Stadt Xanten will sich mit Initiative "Seebrücke" solidarisueren

Verwaltung will Initiative Seebrücke unterstützen : Xantens Solidarisierung mit Seenotrettern beantragt

Die Verwaltung schlägt vor, die Initiative „Seebrücke schafft sichere Häfen“ zu unterstützen. Pflichten für die Stadt entstünden dadurch nicht.

Wie zahlreiche andere Städte zuvor soll sich auch Xanten mit der Initiative „Seebrücke schafft sichere Häfen“ solidarisieren und damit ein Zeichen zur Unterstützung von geflüchteten Menschen und der Seenotrettung im Mittelmeer setzten. Das zumindest schlägt die Verwaltung in einem Antrag vor, der am Dienstag, 24. September, im Sozialausschuss beraten werden soll.

Mit Unterstützung der Initiative würde der Rat an die Bundes- und Landesregierung appellieren, sich verstärkt für die Bekämpfung von Fluchtursachen, für sichere Fluchtwege und für eine humane europäische Flüchtlingspolitik einzusetzen sowie der Kriminalisierung von Seenotrettern entgegenzutreten. Ebenfalls würde sich die Stadt damit einverstanden erklären, alle unternommenen Handlungen, mit denen Xanten zu einem „sicheren Hafen“ wird, zu veröffentlichen, heißt es in dem Vorschlag der Verwaltung.

Finanzielle oder andere Verpflichtungen entstünden für die Stadt dagegen nicht. Zwar gehen die Forderungen der Initiative Seebrücke weiter, die Verwaltung beantragt jedoch, sich nur zwei der insgesamt acht Forderungen anzuschließen.

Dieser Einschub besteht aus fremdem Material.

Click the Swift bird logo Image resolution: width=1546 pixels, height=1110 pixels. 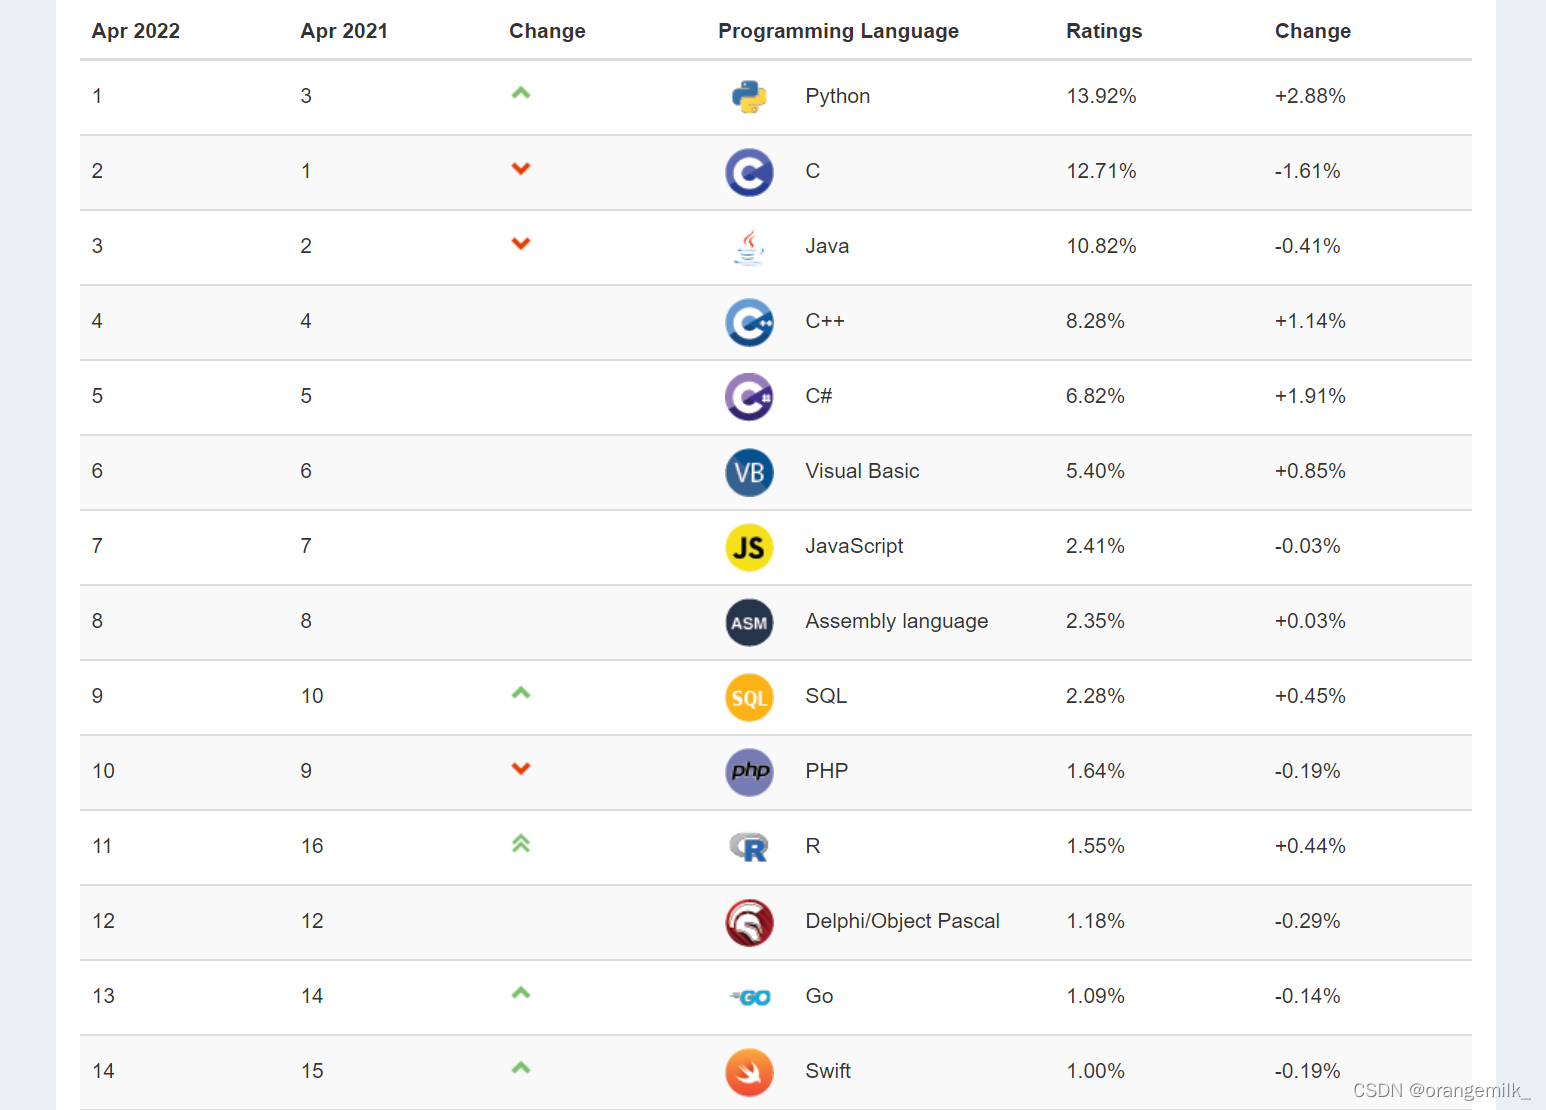point(749,1072)
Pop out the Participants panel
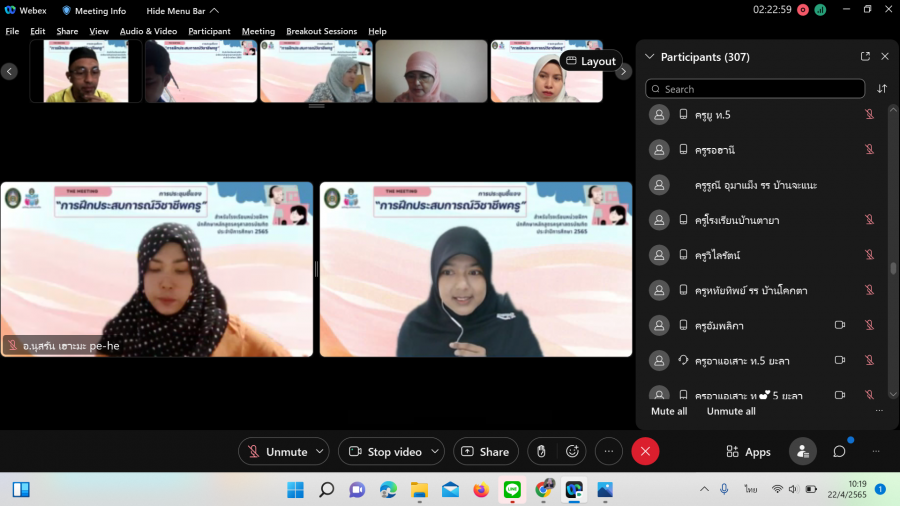Screen dimensions: 900x506 (865, 57)

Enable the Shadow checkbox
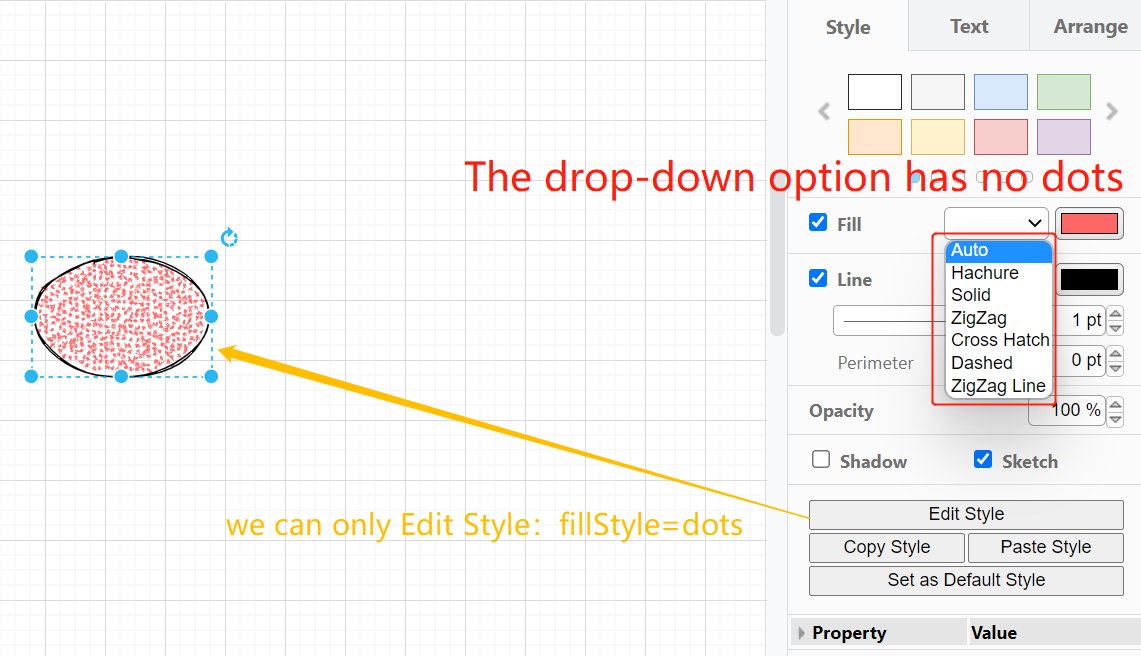pos(821,459)
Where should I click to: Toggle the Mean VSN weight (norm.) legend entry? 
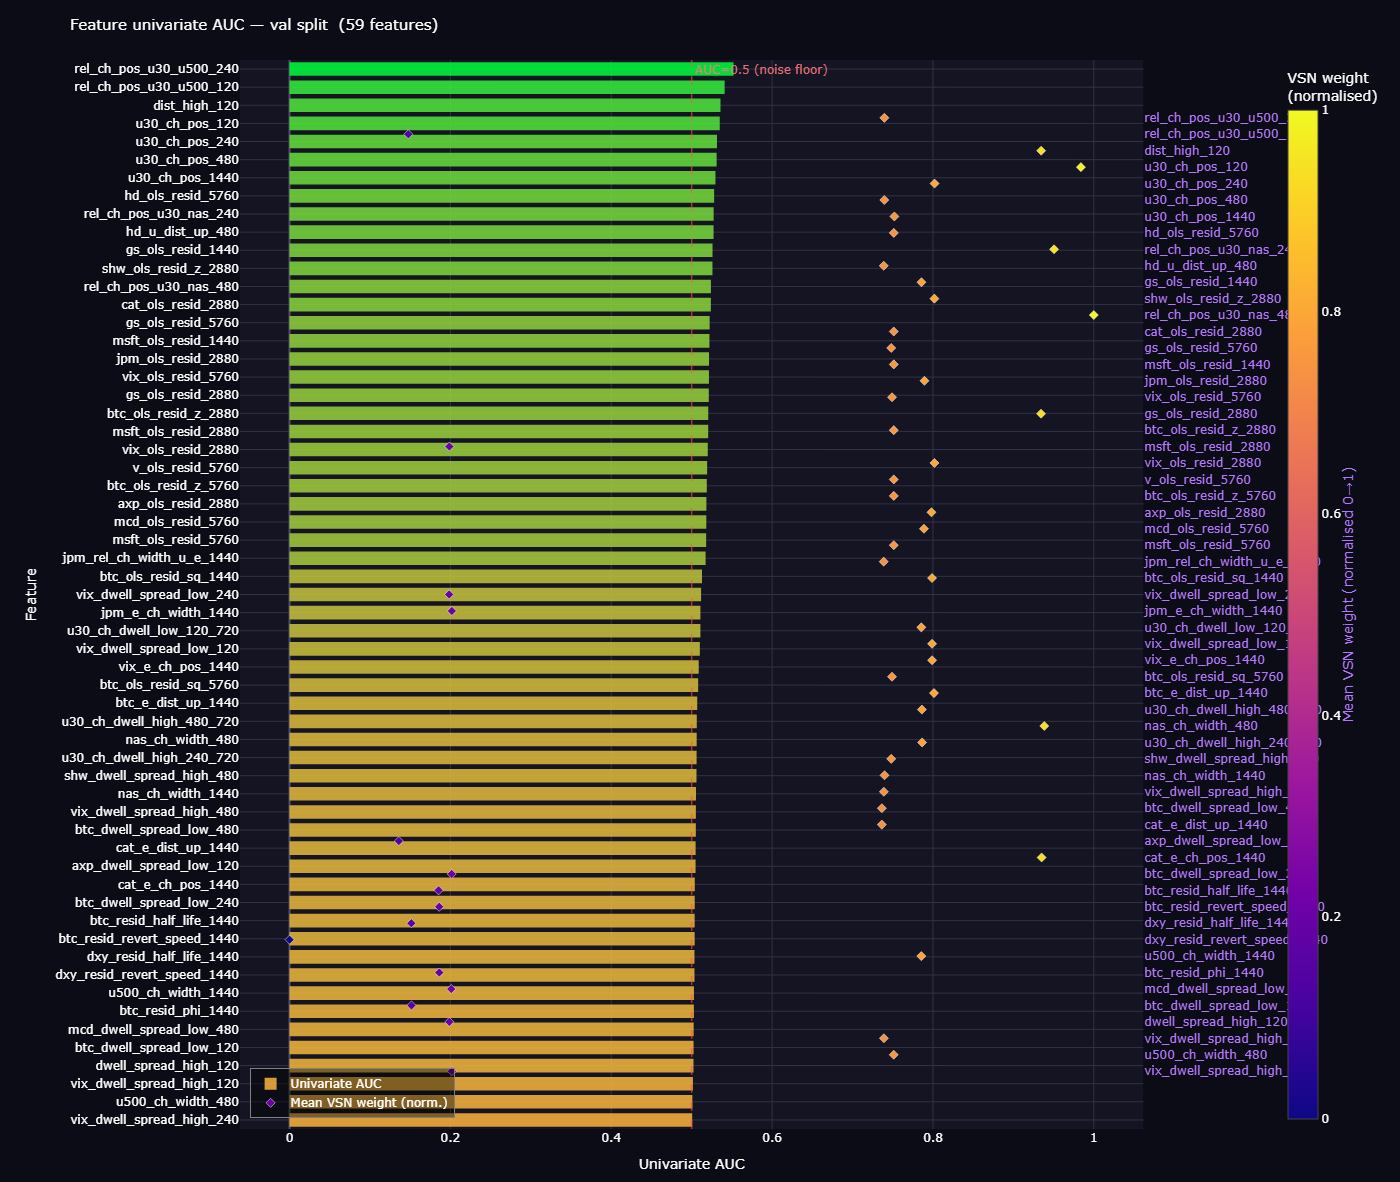coord(367,1103)
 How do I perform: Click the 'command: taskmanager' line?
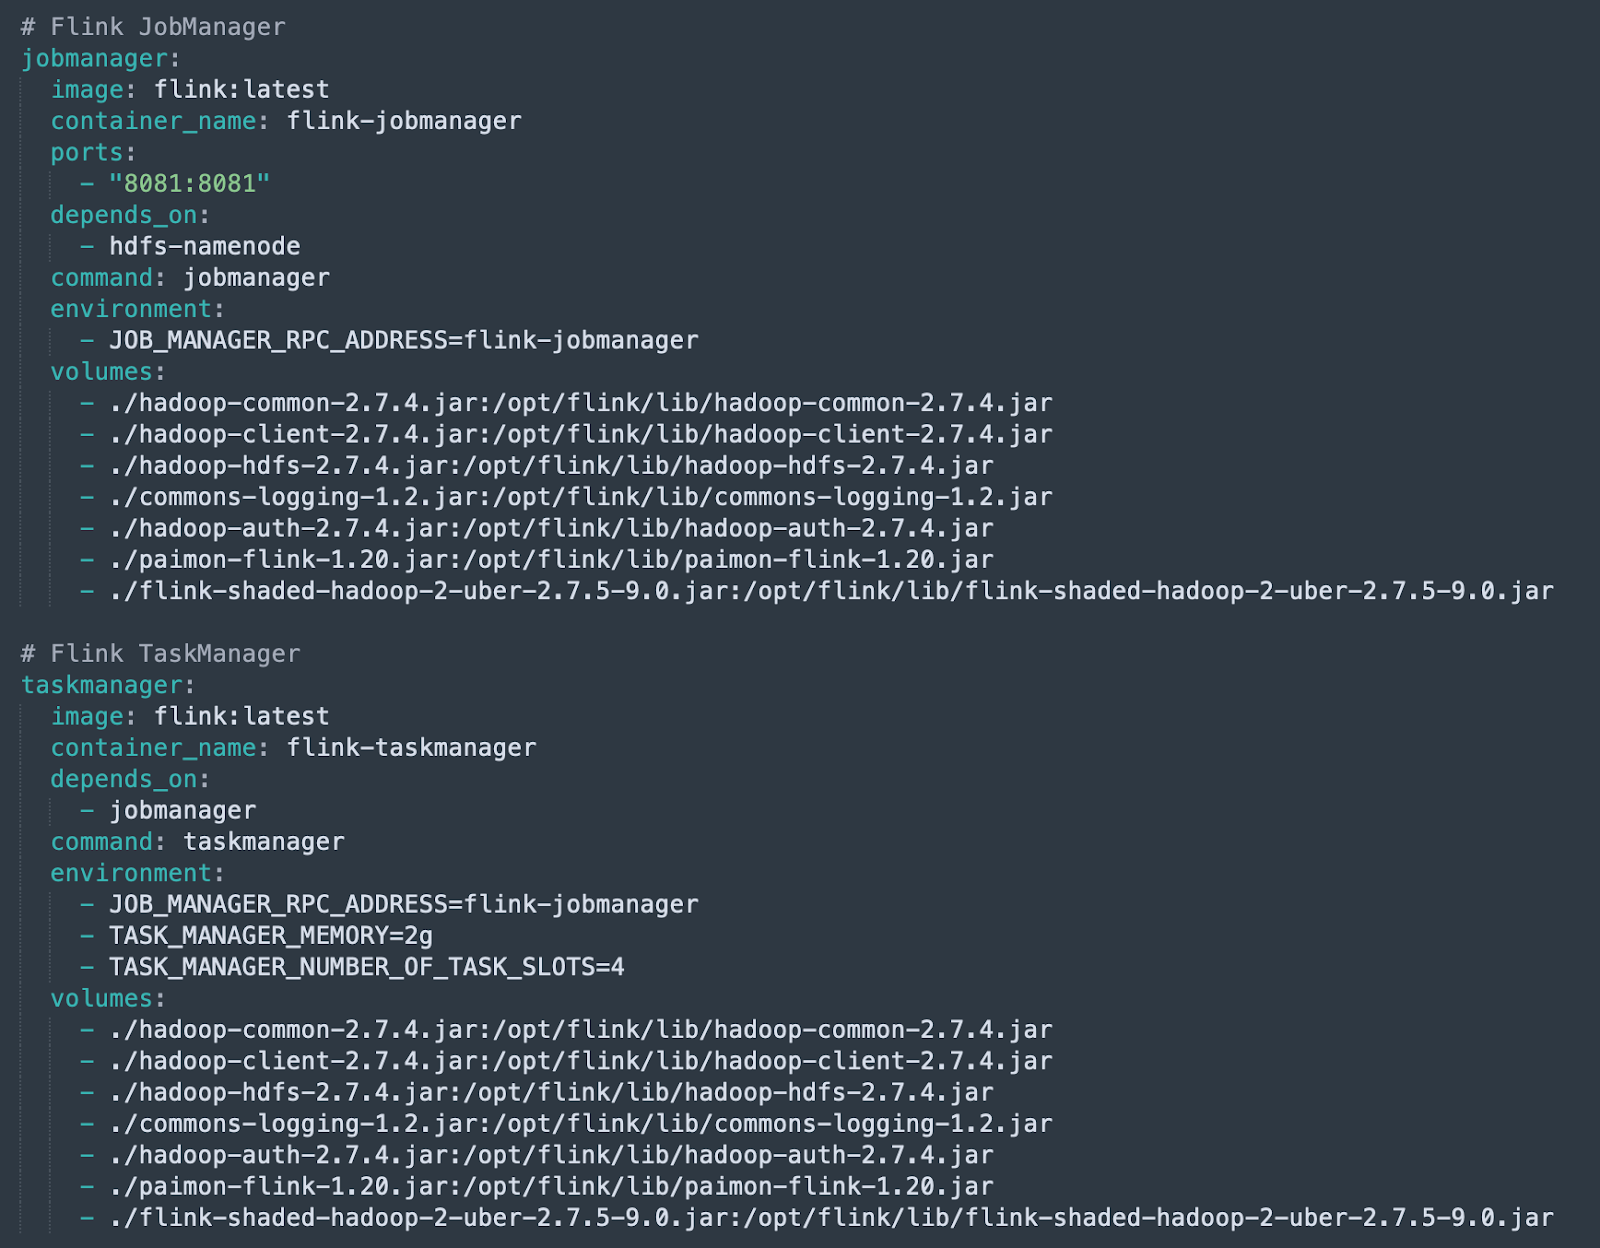197,842
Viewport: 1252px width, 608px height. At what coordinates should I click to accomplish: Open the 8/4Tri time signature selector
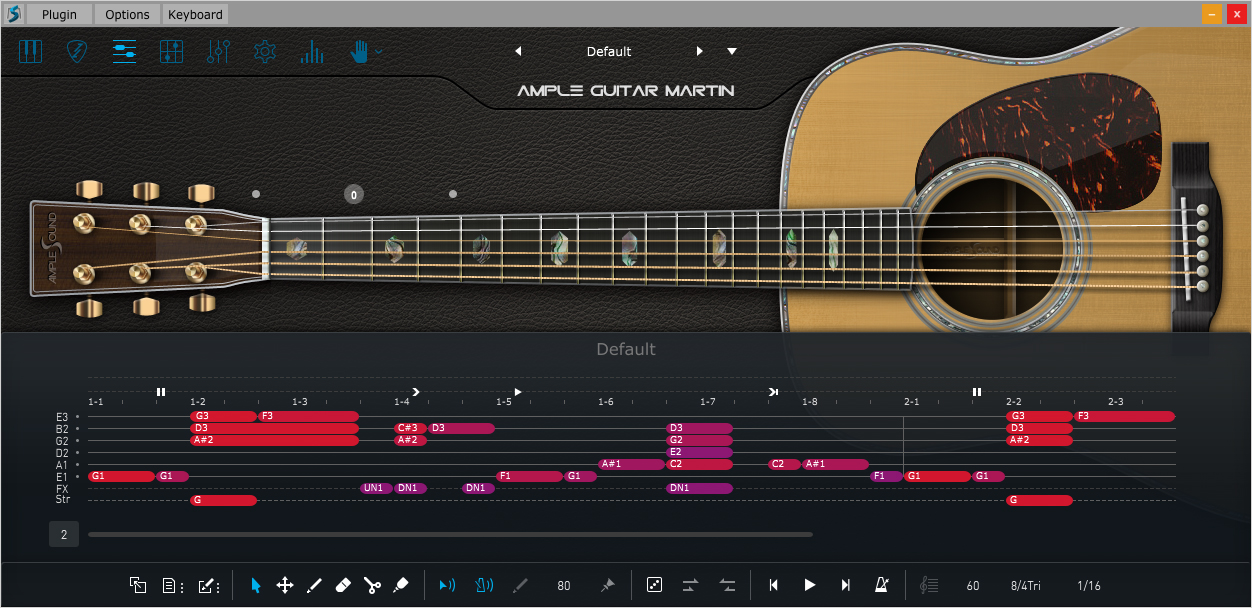click(x=1027, y=585)
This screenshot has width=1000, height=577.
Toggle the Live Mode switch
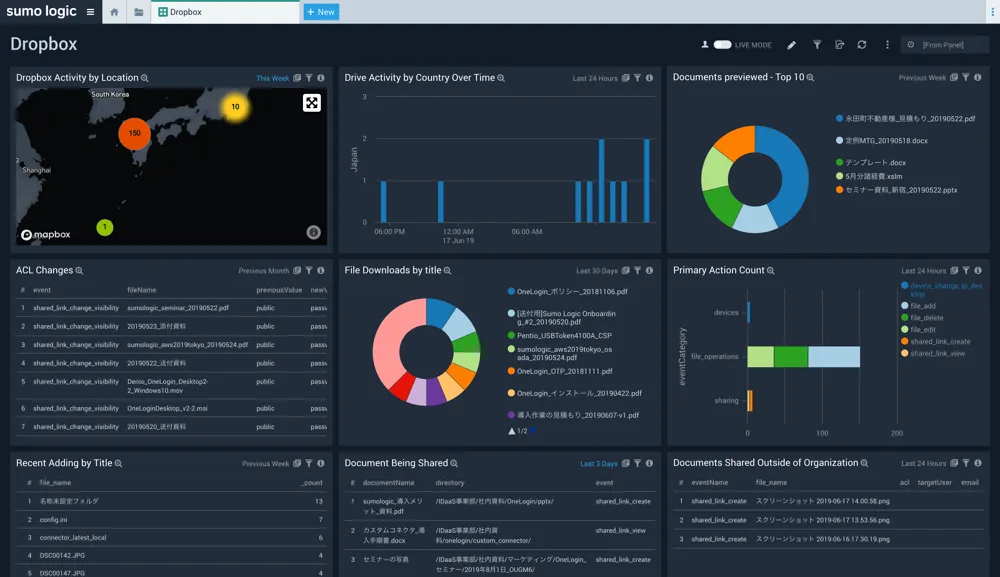(x=722, y=45)
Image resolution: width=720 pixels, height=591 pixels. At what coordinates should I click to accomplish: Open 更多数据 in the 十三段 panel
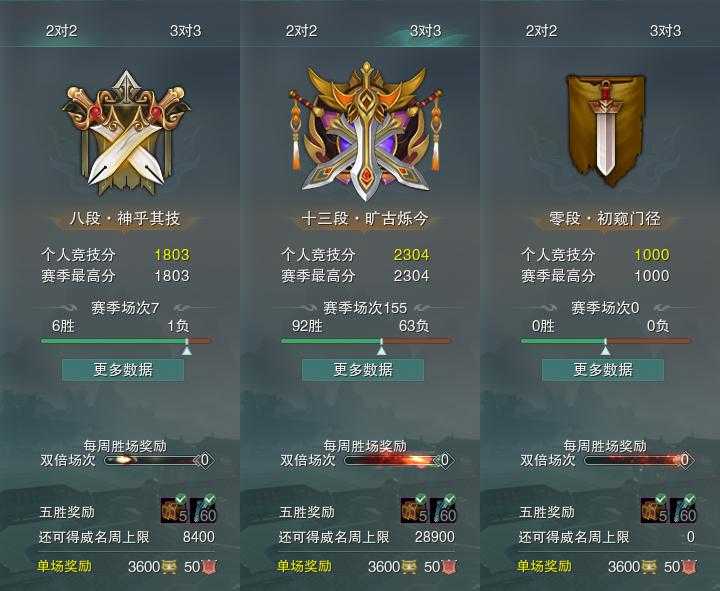pos(363,370)
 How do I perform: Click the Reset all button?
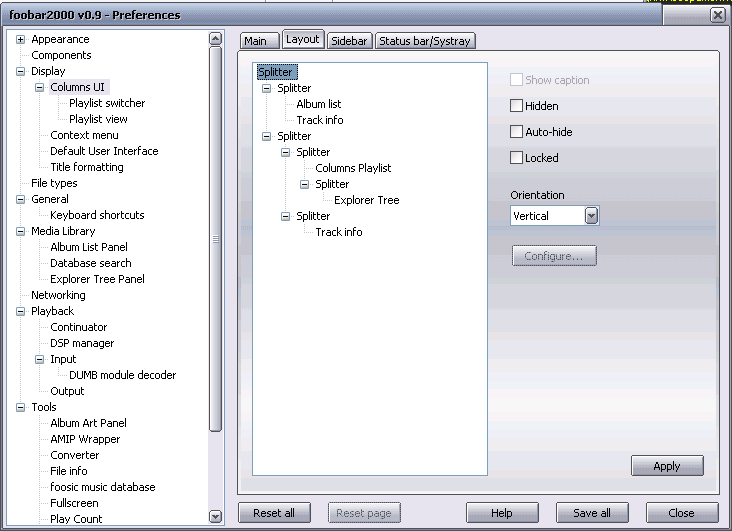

Bundesweit haben sich inzwischen 86 Kommunen zum „sicheren Hafen“ und damit solidarisch mit der Aktion erklärt. Hierbei handelt es sich vor allem um größere Städte. Die Inhalte der Solidaritätserklärungen sind unterschiedlich. Jedoch eint „alle Bündnisunterstützer die Solidarität mit den in Seenot geratenen Flüchtlingen und der dringende Handlungsbedarf und das Nicht-Wegschauen-Wollen“, heißt es in der Vorlage.

Erstmals beraten wird über den Vorschlag im Ausschuss für Soziales und Generation am Dienstag, 24. September, um 17 Uhr im Rathaus.